Guillermo Mujica Sevilla
De Azules y de Brumas
Tres hombres en la vida de una ciudad... Valencia
Alonzo Díaz Moreno, el Hombre del Alba (III)
Alonzo Díaz Moreno era, como muy bien habíalo definido el gobernador licenciado, una individualidad rara entre el informe ciclón de hombres de presa y de aventuras que los espejismos de Indias habían hecho salir de la península. Guerreaba solo por necesidad y se daba de lleno con carne y espíritu a las faenas del agro y de la cría, mientras estas actividades eran consideradas, hasta cierto punto, indignas de un conquistador por la mayoría de ellos. Había servido con el difunto gobernador Juan Pérez de Tolosa, el mismo que comisionó a Juan de Villegas para expedicionar sobre estas tierras de los Tacariguas y los Jiraharas y bajo cuya administración fundó este mismo Villegas la Villa de Nuestra Señora de la Borburata el 27 de febrero de 1528, habiendo extendido también con fecha 24 de diciembre de 1547, y ante el escribano Francisco de San Juan, el acta de la fundación de una ciudad que se llamaría Nueva Valencia, cuestión que hasta la fecha no había sido posible llevar a cabo.
Aquí en Borburata, recién fundada aldea que angustiosa oteaba salobre el horizonte del océano y también miraba recelosa el verde hosco y tupido de la montaña, tierra donde había que estar con el arado labrando el surco, teniendo al mismo tiempo el mosquete puesto ante el pirata aleve y el indio taimado, así como el ojo alerta ante ambos peligros, su rusa vida de hidalgo combatiente transcurría plácida, si placidez puede llamarse esta zozobra perenne ante la inmensidad ruidosa del mar y el silencio aletargante de la montaña. En su encomienda o bien en la puerta de la alcaldía “techo de caña y heno con muros de barro y bejuco” muchas veces se quedaba contemplando la interrogante majestuosidad del mar, ese mismo mar por donde había venido, por donde toda la raza española “su raza” se volcaba sobre el viento virgen de estas tierras monstruosamente bellas...Entonces la nostalgia le arañaba con hincada hondura el hondón del alma.

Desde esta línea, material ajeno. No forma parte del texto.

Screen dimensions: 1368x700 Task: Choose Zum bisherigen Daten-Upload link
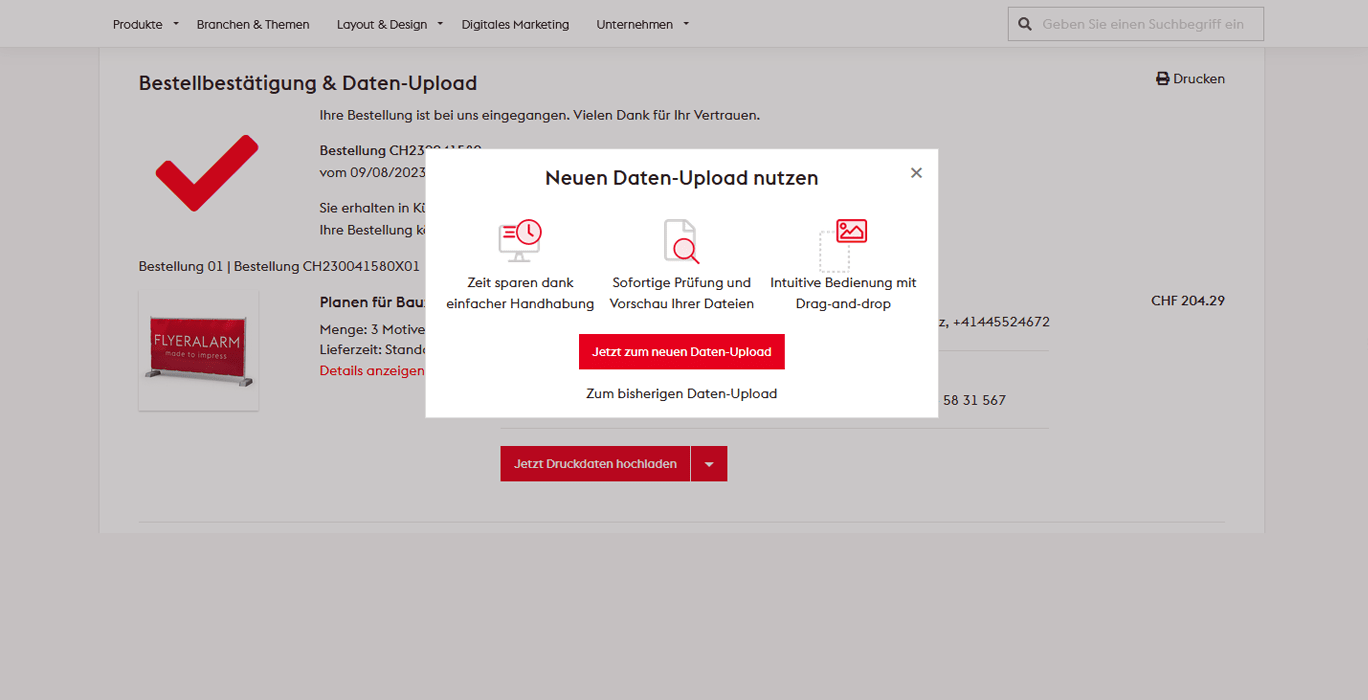[681, 394]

Como un sueño recordaba y casi el recuerdo se le hacía visión tangible sus huertas valencianas con gráciles naranjos inclinados por las frutas de oro o bien las playa soleadas o bulliciosas del “Grao” que desemboca bronco en aquel mar Mediterráneo. ¡Su Valencia lejana! Y en el alma saturada de selvas y ríos, el recuerdo era como un eco dulce que arrullárale con melodías maternales, haciéndoles agarrar el brazo con emoción a su compañero el capitán Pedro Alvarez, para decirle: “¡El mar nunca está quieto... es como la vida!

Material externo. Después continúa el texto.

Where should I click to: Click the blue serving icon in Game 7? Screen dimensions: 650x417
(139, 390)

Cuando vinimos por él tenía las mismas contorsiones y las mismas angustias que ahora” luego caía en el mutismo impenetrable y contemplativo que se iba desovillando lenta y perezosamente bajo la mirada de hierro, aunque compañera el fiero Pedro Alvarez. De ello solo lo sacaba el saludo cordial de algún vecino o bien el respetuoso de un indígena, que conducía abúlico, un rebaño de cabras acompañado del lánguido y agudo grito de la guarura. Entonces veía la montaña y el nervio inquieto que había traído a América se agitaba en su interior y pensaba, dinámico en el trasponer esos montes y arribar a esas tierras encantadas, a orilla de un manso azul como había oído existían de labios del Maestre de Campo Don Juan de Villegas.
Llevado por estos vaivenes se hallaba su espíritu cuando como si los dioses, el destino inescrutable lo hubiesen oído, recibió la orden perentoria del Gobernador para emprender la expedición a tierras Tacariguas. Los días subsiguientes la Borburata dejó de ser el villorio ensimismado y zozobrante ante el silencio de la montaña y el estruendo del mar.
Tomado del libro Evocación, Realidad y sueño de la Patria Chica.